• _WHAT IS BEING ASKED_: Reproduce the material below line for line, changing nothing.

++++++++++

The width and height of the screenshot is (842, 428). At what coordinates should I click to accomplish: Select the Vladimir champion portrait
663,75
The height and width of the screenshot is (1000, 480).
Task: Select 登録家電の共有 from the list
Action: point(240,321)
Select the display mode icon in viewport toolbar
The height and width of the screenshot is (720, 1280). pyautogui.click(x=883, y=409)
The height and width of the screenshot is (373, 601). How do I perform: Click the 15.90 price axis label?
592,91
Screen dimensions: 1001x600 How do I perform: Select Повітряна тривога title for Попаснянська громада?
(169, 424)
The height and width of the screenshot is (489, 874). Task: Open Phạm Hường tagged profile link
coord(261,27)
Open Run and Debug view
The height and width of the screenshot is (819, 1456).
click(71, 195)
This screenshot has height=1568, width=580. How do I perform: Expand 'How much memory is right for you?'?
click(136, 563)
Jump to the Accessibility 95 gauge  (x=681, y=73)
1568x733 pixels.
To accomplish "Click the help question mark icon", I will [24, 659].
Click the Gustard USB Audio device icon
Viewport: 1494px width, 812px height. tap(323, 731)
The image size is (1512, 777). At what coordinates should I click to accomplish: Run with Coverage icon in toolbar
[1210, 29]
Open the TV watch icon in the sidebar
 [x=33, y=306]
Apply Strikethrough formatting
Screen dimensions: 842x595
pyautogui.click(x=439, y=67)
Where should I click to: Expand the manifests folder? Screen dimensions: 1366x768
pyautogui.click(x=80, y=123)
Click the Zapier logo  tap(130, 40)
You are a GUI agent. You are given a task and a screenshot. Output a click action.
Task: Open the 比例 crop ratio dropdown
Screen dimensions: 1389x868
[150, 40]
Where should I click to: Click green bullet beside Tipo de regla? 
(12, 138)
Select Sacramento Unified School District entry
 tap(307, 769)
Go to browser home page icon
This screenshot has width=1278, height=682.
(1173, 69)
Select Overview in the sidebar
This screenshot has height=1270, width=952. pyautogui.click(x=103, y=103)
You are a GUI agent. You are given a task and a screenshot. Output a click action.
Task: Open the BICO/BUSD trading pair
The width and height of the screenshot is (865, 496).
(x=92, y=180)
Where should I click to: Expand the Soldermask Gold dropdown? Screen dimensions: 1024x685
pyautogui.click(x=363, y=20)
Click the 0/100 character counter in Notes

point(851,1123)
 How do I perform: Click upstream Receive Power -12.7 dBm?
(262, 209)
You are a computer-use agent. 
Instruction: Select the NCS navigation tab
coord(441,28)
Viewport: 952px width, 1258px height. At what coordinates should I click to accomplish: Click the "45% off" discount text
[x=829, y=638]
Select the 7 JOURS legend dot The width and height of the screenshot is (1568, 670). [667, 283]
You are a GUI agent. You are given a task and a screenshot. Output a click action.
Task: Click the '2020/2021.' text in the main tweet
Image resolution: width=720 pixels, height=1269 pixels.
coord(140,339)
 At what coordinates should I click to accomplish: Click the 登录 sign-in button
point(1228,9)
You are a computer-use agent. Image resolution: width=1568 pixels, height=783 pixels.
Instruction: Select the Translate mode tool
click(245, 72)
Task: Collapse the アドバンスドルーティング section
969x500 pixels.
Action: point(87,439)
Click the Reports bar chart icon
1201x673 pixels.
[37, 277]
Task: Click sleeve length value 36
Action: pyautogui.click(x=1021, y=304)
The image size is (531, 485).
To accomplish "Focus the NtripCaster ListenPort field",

++++++++++

• _COMPLETED TASK_:
The width and height of the screenshot is (842, 428). At what coordinates should I click to accomplish: Select the Vladimir champion portrait
663,75
The height and width of the screenshot is (1000, 480).
Task: Select 登録家電の共有 from the list
Action: point(240,321)
Select the display mode icon in viewport toolbar
The height and width of the screenshot is (720, 1280). pyautogui.click(x=883, y=409)
The height and width of the screenshot is (373, 601). How do I perform: Click the 15.90 price axis label?
592,91
Screen dimensions: 1001x600 How do I perform: Select Повітряна тривога title for Попаснянська громада?
(169, 424)
The height and width of the screenshot is (489, 874). Task: Open Phạm Hường tagged profile link
coord(261,27)
Open Run and Debug view
The height and width of the screenshot is (819, 1456).
click(71, 195)
This screenshot has height=1568, width=580. How do I perform: Expand 'How much memory is right for you?'?
click(136, 563)
Jump to the Accessibility 95 gauge  (x=681, y=73)
1568x733 pixels.
To accomplish "Click the help question mark icon", I will [24, 659].
Click the Gustard USB Audio device icon
Viewport: 1494px width, 812px height. tap(323, 731)
The image size is (1512, 777). At what coordinates should I click to accomplish: Run with Coverage icon in toolbar
[1210, 29]
Open the TV watch icon in the sidebar
 [x=33, y=306]
Apply Strikethrough formatting
Screen dimensions: 842x595
pyautogui.click(x=439, y=67)
Where should I click to: Expand the manifests folder? Screen dimensions: 1366x768
pyautogui.click(x=80, y=123)
Click the Zapier logo  tap(130, 40)
You are a GUI agent. You are given a task and a screenshot. Output a click action.
Task: Open the 比例 crop ratio dropdown
Screen dimensions: 1389x868
[150, 40]
Where should I click to: Click green bullet beside Tipo de regla? 
(12, 138)
Select Sacramento Unified School District entry
 tap(307, 769)
Go to browser home page icon
This screenshot has width=1278, height=682.
(1173, 69)
Select Overview in the sidebar
This screenshot has height=1270, width=952. pyautogui.click(x=103, y=103)
You are a GUI agent. You are given a task and a screenshot. Output a click action.
Task: Open the BICO/BUSD trading pair
The width and height of the screenshot is (865, 496).
(x=92, y=180)
Where should I click to: Expand the Soldermask Gold dropdown? Screen dimensions: 1024x685
pyautogui.click(x=363, y=20)
Click the 0/100 character counter in Notes

point(851,1123)
 How do I perform: Click upstream Receive Power -12.7 dBm?
(262, 209)
You are a computer-use agent. 
Instruction: Select the NCS navigation tab
coord(441,28)
Viewport: 952px width, 1258px height. At what coordinates should I click to accomplish: Click the "45% off" discount text
[x=829, y=638]
Select the 7 JOURS legend dot The width and height of the screenshot is (1568, 670). [667, 283]
You are a GUI agent. You are given a task and a screenshot. Output a click action.
Task: Click the '2020/2021.' text in the main tweet
Image resolution: width=720 pixels, height=1269 pixels.
coord(140,339)
 At what coordinates should I click to accomplish: Click the 登录 sign-in button
point(1228,9)
You are a computer-use agent. Image resolution: width=1568 pixels, height=783 pixels.
Instruction: Select the Translate mode tool
click(245, 72)
Task: Collapse the アドバンスドルーティング section
969x500 pixels.
Action: point(87,439)
Click the Reports bar chart icon
1201x673 pixels.
[37, 277]
Task: Click sleeve length value 36
Action: pyautogui.click(x=1021, y=304)
The image size is (531, 485).
To accomplish "Focus the NtripCaster ListenPort field",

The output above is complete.